Text:
:::::

Business partners Ean Parsons and Jeremy Ordaz opened the Oak Cliff Bicycle Co. on Tyler Street about six months ago because there was no bike shop in our neighborhood. Parsons, who lives in Oak Cliff and works downtown at Neiman Marcus, doesn’t own a car. He commutes by bike, which is faster than taking the DART train or bus. Ordaz was a shade-tree bike mechanic who worked as an electrician for about 12 years, but was laid off around the time he seriously began contemplating a bike business. Since they opened the shop in August, Ordaz, whom we interviewed for this piece, has pared down his bicycle collection from 30 or so to about 12.
How did you choose this space?
I had been saving up money so I could buy a commercial space and have a garage. But the lending climate right now is such that you have to put 20 percent down, so even if you can find a $100,000 building, that’s still 20 grand you have to put down. So instead of doing that, I used the money to lease this space, which works fine for what we’re doing. So far, we haven’t taken out any loans.
It seems like you’re getting a lot of business. What are most people looking for when they come in here?
People come in looking for commuter bikes, mainly, and vintage bikes because they’ve heard we have a lot of vintage bikes. We get a lot of repair business from people in the neighborhood, and we try to help everyone. A lot of paleteros come through here, and sometimes we’ll take a paleta for payment because they don’t have any money. But if you fix one paleta guy’s bike, then he tells his buddies and they’ll come in and buy stuff.

:::::

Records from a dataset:
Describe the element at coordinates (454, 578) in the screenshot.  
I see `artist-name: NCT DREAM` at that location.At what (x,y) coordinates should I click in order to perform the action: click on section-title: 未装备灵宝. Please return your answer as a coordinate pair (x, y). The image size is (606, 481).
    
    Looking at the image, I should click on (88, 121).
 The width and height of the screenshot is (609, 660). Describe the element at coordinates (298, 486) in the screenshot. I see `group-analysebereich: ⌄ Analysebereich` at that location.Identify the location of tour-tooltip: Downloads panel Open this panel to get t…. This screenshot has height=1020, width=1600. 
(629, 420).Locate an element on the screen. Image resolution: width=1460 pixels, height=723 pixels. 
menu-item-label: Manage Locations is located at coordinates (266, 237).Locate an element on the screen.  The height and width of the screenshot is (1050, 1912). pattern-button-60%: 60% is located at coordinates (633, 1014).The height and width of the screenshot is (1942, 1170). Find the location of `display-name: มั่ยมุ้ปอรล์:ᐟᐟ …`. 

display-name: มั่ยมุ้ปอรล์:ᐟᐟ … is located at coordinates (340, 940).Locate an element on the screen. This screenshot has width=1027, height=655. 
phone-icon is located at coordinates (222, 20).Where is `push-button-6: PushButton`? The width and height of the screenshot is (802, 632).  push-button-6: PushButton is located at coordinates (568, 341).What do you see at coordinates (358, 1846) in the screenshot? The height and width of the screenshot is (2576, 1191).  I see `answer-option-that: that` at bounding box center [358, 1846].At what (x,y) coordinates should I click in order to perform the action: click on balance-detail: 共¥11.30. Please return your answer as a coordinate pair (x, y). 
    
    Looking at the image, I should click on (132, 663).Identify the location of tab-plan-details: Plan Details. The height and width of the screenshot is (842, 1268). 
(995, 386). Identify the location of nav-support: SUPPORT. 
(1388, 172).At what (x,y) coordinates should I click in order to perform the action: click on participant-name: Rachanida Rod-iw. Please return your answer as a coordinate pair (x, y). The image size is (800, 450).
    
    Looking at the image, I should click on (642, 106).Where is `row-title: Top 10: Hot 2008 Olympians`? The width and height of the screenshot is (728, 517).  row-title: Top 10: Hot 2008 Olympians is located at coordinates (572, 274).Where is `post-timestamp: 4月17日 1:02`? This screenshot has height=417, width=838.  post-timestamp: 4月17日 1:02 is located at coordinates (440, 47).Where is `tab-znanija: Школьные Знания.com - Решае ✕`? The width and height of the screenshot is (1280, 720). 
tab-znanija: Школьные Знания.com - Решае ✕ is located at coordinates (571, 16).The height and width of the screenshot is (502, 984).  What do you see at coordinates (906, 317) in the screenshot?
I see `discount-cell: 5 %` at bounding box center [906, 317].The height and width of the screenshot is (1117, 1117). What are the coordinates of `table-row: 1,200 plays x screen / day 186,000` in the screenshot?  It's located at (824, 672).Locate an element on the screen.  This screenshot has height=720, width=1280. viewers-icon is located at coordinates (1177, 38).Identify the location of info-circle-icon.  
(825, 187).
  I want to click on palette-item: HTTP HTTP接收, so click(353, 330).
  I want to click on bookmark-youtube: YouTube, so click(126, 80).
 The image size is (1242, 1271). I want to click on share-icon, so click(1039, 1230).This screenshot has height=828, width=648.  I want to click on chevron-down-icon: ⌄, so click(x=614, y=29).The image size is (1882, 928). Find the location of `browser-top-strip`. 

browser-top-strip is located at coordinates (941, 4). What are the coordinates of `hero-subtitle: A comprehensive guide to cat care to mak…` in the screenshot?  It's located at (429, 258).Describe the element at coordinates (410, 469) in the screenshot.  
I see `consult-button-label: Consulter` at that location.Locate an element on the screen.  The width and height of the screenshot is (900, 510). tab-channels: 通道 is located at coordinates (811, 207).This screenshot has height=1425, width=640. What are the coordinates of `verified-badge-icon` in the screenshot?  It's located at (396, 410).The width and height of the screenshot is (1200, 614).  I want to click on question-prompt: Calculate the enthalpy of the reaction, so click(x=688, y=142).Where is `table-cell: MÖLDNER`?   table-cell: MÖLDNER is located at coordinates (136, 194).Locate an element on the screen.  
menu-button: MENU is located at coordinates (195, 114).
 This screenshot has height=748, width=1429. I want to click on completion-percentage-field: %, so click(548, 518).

:::::

Required tasks:
A. Answer the following from the bike shop interview, one answer per line:
(i) On which street did the partners open the Oak Cliff Bicycle Co.?
(ii) For about how many years did Ordaz work as an electrician?
(iii) According to Ordaz, what percentage must a buyer put down in the current lending climate?
B. Copy out the stretch of the bike shop interview from "People come in" through "and buy stuff.".

Responses:
A.
(i) Tyler Street
(ii) About 12 years
(iii) 20 percent

B.
People come in looking for commuter bikes, mainly, and vintage bikes because they’ve heard we have a lot of vintage bikes. We get a lot of repair business from people in the neighborhood, and we try to help everyone. A lot of paleteros come through here, and sometimes we’ll take a paleta for payment because they don’t have any money. But if you fix one paleta guy’s bike, then he tells his buddies and they’ll come in and buy stuff.